### EXTRACT
## Start

Short Caption (after writing the stuff below):-
It is better to have loved than have never to have loved at all .....
The house I grew up was unremarkable - but perfect...
I lived there for nearly 16 years and even today I when I go back to my home town I make a tiny detour to see what it has grown into.. I take my eyes of the road (for a second) and sneak a look, reminisce and then look ahead and drive straight on..
Back then it was a simple semi-detached with a garage had a long long garden - well everything seems big and long when you are small and squat.
My parents kept the front very neat with an even neater privet hedge and a small wrought iron gate... I can still remember the squeak every time you opened the gate.... I swear my Mum could hear the gate go even before I lurched my way to the front door when I was a teenager..
Inside was comfortable - full of the stuff that my parents considered homely but to my sneering teenager eyes was "naff" ... I wish I could wander through there now, re-assess my prejudices and think again..
My Father hated going on holidays - so his efforts were in developing his little bit of England and his toys... we had a concrete path weaving its way down the garden were he used to take his steam engines to run around. My memories are of him stoking up the engines with meths and then leading them down the path... he enjoyed it and we watched.
When I was little he built me a Wendy House (out of old wooden pallets) - and I vividly remember that I had to eat two whole boiled potatoes if I wanted to get a split door (like a horse stable)..... I have never eaten a meal quicker than that day - and boiled potatoes - well ??

## End

### STATED TASK
Please check each statement below against the childhood-home reminiscence above and mark it yes or no, quoting the words that decide it.
1. The writer lived in the house for about sixteen years.
2. The writer's father liked going on holidays.
3. The Wendy House was made from old wooden pallets.

### ENTRIES SHOWN
## Start

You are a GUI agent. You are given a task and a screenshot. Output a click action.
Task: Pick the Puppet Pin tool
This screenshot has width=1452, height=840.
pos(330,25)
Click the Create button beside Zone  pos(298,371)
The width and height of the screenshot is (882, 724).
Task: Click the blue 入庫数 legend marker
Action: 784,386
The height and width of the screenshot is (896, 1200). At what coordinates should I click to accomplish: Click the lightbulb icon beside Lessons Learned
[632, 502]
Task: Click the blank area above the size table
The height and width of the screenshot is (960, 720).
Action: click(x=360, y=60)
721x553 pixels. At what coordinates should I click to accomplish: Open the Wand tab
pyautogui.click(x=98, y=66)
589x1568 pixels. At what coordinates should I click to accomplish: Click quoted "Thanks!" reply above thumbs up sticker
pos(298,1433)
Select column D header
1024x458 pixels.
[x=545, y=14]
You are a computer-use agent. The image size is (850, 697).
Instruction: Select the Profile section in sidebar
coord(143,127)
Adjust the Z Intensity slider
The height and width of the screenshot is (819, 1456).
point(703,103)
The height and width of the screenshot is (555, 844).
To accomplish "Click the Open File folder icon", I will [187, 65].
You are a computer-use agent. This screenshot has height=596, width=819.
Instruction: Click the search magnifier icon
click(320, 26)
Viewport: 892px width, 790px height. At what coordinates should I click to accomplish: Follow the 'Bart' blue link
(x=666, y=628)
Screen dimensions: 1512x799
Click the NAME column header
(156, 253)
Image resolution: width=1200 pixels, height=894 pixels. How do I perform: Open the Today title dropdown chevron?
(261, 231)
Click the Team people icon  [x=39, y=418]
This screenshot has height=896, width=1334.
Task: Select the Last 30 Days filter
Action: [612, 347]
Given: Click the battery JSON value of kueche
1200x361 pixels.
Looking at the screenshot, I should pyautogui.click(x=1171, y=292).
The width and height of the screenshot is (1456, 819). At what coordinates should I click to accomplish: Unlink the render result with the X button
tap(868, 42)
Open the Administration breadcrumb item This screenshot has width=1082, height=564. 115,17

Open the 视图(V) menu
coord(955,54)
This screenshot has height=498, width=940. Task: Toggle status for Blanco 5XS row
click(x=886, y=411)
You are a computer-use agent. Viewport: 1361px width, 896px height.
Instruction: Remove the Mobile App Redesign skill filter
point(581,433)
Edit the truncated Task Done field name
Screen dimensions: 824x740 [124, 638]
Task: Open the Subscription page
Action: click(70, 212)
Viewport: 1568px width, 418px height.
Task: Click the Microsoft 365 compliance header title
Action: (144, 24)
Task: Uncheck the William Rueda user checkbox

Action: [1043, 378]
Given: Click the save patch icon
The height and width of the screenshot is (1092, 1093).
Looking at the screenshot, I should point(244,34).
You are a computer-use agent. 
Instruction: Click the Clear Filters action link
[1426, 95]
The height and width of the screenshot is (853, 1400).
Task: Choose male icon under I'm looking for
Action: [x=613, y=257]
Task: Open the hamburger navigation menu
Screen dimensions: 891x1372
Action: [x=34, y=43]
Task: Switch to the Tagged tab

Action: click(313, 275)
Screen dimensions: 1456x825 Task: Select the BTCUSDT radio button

## End

### WRITTEN SOLUTION
1. Yes: "I lived there for nearly 16 years"
2. No: "My Father hated going on holidays"
3. Yes: "he built me a Wendy House (out of old wooden pallets)"